Gevan menghembuskan nafasnya gusar. Jujur ia sama sekali tak bermaksud untuk melampiaskan emosinya pada teman-temannya. Ia kalap. "Sorry. Gue cuma takut Sandra_"
"Kita semua ngerti perasaan lo. Makanya kita ada disini buat ngedukung lo. Jangan ngerasa sendiri," potong Cakra pengertian. Mereka sama-sama menutup mulutnya. Sementara Arkan enggan untuk buka suara. Sedari tadi cowok itu hanya bersandar di dinding Rumah Sakit menunggu operasi selesai.
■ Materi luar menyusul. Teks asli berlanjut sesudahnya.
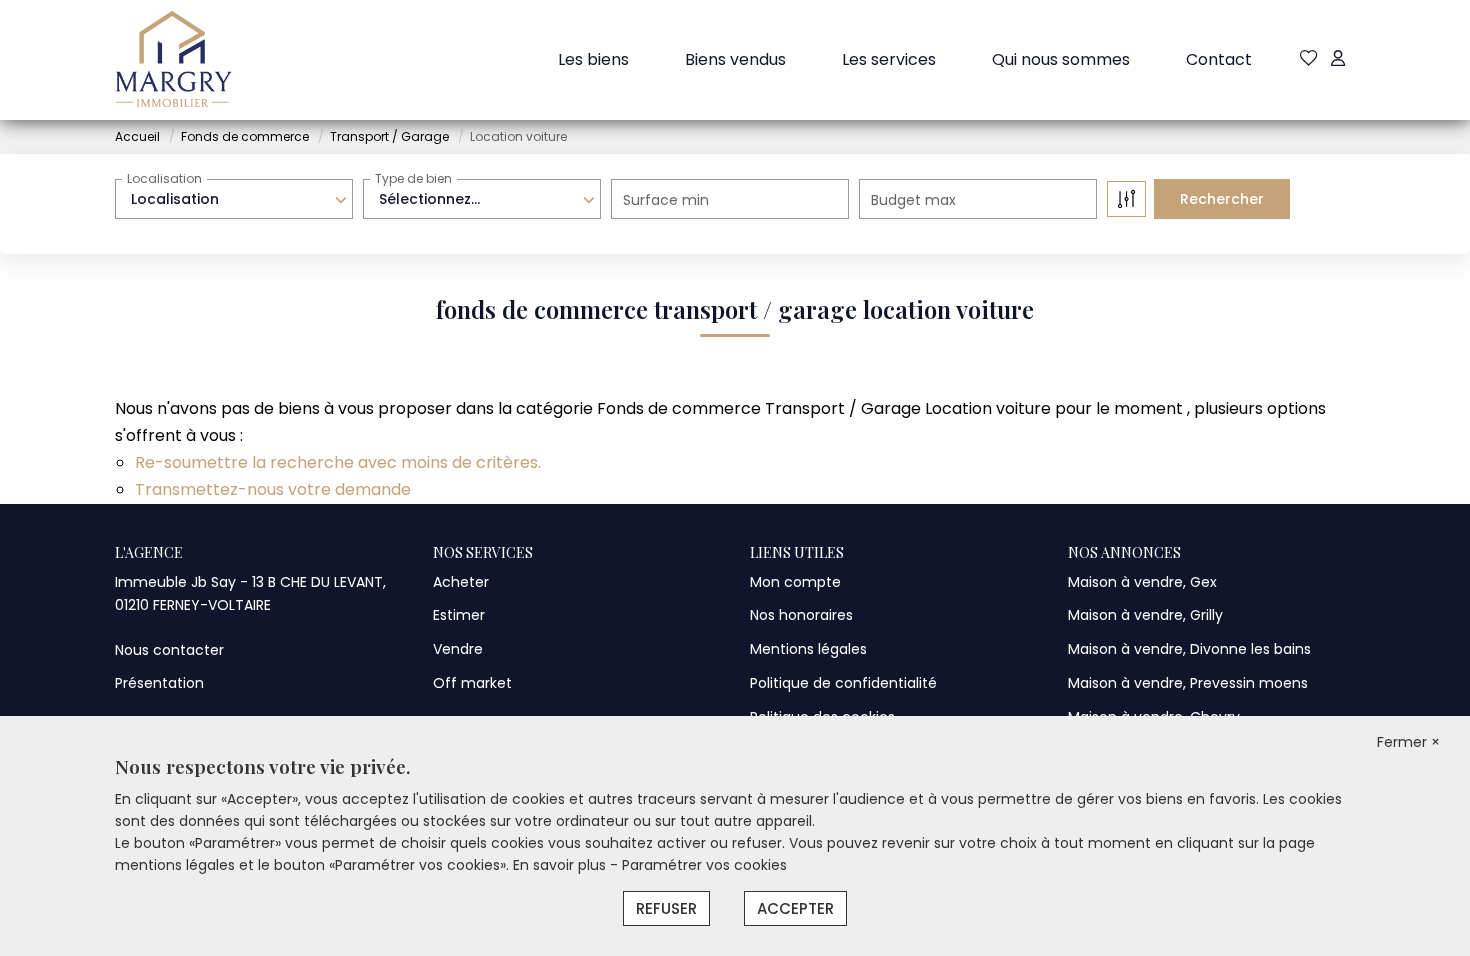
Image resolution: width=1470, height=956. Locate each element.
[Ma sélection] (1309, 59)
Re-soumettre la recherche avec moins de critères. (338, 462)
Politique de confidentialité (843, 683)
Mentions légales (808, 649)
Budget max (913, 200)
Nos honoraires (801, 615)
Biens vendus (735, 59)
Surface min (666, 200)
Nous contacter (169, 650)
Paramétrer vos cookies (704, 865)
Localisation (164, 178)
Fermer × (1408, 742)
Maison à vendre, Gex (1142, 582)
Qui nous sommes (1061, 59)
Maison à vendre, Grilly (1145, 615)
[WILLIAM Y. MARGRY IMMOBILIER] (173, 60)
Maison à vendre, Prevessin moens (1188, 683)
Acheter (461, 582)
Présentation (159, 683)
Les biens (593, 59)
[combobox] (234, 199)
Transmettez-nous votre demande (273, 489)
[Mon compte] (1338, 59)
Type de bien (413, 178)
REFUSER (666, 908)
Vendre (458, 649)
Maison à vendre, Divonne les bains (1189, 649)
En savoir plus (561, 865)
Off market (472, 683)
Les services (889, 59)
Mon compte (795, 582)
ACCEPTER (795, 908)
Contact (1219, 59)
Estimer (459, 615)
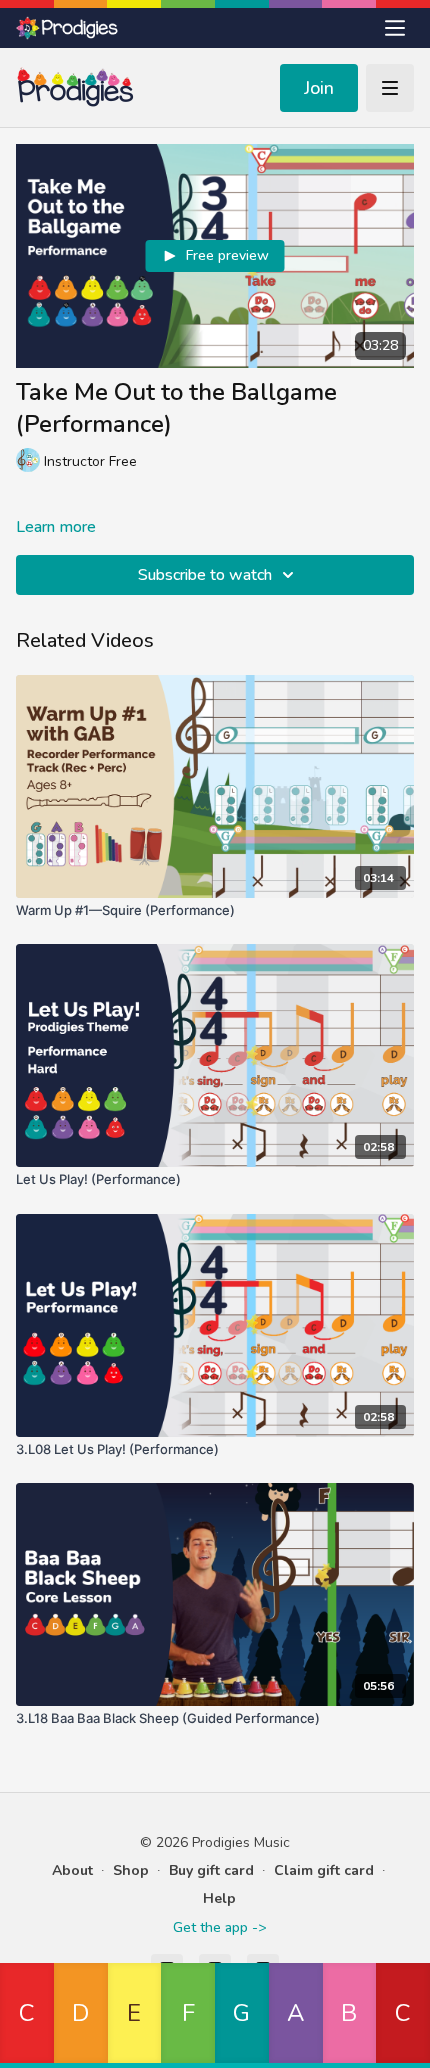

"Pake. Nggak enak diliatin sama orang," Arkan melepaskan hoodie hitam yang dikenakannya pada Gevan, hingga menyisakan kaos putih polos yang melekat di tubuh atletisnya. Maksud Arkan memberikannya pada Gevan adalah untuk menutupi pakaian cowok itu yang kotor akibat bercak darah.
"Thanks," ujar Gevan berterimakasih. Cowok itu memakai Hoodie Arkan hingga menutupi pakaiannya.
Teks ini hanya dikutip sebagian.